§ **Aim of the exercise**: Copy out the rows from the line containing "automatic clean agent" through the line containing "Accepter tous les cookies (281, 582)", both included, with the requests kept as they are. Increase every coordinate in the answers by 143.

§ **Data for processing**:
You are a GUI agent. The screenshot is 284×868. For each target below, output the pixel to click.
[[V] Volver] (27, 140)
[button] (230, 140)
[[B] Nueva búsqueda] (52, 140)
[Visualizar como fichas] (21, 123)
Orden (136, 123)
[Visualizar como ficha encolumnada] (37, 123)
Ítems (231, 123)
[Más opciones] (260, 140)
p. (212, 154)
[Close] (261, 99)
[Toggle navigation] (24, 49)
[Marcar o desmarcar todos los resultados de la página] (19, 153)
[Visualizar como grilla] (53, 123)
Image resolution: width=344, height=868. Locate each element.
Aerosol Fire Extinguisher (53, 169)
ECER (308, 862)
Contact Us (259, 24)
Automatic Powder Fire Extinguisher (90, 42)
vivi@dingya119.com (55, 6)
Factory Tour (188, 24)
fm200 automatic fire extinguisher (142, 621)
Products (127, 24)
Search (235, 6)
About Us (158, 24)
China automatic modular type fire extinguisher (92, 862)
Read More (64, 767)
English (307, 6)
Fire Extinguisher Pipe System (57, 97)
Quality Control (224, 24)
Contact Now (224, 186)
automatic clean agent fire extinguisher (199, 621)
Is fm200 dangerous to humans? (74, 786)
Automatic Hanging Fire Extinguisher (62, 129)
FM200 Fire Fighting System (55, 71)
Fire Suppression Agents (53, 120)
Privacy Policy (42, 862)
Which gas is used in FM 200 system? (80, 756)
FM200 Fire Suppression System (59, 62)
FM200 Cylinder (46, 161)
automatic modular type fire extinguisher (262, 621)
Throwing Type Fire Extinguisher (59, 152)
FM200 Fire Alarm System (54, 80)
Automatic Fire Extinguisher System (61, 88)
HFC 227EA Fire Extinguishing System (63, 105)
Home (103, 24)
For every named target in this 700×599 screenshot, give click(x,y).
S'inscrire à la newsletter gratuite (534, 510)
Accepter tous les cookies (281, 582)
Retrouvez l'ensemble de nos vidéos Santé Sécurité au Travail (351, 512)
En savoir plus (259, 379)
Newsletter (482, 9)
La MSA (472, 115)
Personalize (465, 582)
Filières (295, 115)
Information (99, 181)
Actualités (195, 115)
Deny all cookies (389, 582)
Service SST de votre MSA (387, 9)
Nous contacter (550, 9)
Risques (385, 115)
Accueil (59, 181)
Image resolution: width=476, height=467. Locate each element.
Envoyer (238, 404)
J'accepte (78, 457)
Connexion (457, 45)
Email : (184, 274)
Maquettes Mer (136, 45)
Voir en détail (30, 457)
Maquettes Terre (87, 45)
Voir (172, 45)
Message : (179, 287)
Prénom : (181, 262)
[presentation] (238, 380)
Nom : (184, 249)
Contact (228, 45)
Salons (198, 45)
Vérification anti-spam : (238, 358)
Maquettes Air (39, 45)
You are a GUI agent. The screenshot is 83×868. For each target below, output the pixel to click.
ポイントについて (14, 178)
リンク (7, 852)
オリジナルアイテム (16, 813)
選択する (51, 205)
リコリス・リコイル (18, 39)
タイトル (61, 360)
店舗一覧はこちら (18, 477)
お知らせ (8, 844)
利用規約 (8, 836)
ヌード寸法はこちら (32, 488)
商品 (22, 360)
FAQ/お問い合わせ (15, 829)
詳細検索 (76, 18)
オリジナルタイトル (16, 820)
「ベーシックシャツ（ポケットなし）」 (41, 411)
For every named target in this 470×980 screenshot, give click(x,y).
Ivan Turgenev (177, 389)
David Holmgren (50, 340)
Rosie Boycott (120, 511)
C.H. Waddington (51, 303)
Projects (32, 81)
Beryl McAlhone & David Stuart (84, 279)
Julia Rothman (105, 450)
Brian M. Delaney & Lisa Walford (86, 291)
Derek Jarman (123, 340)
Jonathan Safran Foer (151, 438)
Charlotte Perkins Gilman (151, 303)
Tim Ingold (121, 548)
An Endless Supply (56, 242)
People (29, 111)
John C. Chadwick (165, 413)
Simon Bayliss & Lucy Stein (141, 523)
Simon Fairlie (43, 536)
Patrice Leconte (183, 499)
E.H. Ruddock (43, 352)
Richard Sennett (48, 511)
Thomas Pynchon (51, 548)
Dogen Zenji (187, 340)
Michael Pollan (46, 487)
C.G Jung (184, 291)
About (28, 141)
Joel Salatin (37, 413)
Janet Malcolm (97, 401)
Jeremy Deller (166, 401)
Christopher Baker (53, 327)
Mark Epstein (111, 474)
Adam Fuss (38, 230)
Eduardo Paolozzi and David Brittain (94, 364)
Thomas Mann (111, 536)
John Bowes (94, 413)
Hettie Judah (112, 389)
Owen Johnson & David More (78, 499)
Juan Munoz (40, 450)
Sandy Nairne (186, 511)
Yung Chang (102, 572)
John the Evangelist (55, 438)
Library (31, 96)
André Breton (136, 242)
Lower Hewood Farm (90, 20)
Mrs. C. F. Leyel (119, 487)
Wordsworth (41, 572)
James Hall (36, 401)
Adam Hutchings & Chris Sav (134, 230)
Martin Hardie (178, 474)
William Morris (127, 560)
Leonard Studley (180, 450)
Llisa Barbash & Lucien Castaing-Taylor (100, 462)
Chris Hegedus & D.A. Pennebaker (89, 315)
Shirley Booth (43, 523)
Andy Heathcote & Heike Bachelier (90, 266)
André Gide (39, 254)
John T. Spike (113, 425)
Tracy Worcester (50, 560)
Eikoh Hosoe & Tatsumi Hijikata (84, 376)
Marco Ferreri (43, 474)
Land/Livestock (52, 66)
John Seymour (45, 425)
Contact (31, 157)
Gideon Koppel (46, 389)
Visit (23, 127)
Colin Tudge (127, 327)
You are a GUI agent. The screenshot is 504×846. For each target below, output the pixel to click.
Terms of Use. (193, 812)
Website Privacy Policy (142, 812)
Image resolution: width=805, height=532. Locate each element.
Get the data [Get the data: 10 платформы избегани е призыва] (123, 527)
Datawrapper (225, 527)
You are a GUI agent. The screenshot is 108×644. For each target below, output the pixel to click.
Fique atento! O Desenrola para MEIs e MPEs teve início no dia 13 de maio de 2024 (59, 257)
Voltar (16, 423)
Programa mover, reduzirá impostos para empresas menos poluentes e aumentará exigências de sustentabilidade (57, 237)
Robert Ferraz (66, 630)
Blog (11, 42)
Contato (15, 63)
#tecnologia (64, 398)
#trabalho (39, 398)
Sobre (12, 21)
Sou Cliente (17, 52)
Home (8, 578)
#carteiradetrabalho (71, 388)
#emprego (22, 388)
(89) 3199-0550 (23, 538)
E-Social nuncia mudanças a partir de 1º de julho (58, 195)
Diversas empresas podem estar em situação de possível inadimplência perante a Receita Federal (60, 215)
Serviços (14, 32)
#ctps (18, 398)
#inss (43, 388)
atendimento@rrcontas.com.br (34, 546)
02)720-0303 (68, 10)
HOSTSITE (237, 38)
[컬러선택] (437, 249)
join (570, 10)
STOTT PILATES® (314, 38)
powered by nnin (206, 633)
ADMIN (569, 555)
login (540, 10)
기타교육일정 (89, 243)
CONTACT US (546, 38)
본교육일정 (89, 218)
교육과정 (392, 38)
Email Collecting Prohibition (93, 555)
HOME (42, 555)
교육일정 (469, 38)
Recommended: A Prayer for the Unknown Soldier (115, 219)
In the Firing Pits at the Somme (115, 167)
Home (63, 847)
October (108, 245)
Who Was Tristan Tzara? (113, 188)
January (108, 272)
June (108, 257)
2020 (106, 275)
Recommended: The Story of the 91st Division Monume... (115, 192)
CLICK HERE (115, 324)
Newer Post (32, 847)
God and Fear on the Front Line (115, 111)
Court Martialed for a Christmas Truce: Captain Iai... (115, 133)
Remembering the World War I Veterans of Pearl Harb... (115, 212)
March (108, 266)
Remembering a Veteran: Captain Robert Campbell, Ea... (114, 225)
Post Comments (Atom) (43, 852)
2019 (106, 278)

§ **Task answer**:
automatic clean agent fire extinguisher (342, 764)
Is fm200 dangerous to humans? (217, 929)
Automatic Hanging Fire Extinguisher (205, 272)
FM200 Fire Fighting System (198, 214)
Fire Suppression Agents (196, 263)
Privacy Policy (185, 1005)
Which gas is used in FM 200 system? (223, 899)
FM200 Fire Suppression System (202, 205)
FM200 Cylinder (189, 304)
automatic modular type fire extinguisher (405, 764)
Throwing Type Fire Extinguisher (202, 295)
FM200 Fire Alarm System (197, 223)
Automatic Fire Extinguisher System (204, 231)
HFC 227EA Fire Extinguishing System (206, 248)
Home (246, 167)
For every named target in this 700×599 screenshot, give click(x,y).
S'inscrire à la newsletter gratuite (677, 653)
Accepter tous les cookies (424, 725)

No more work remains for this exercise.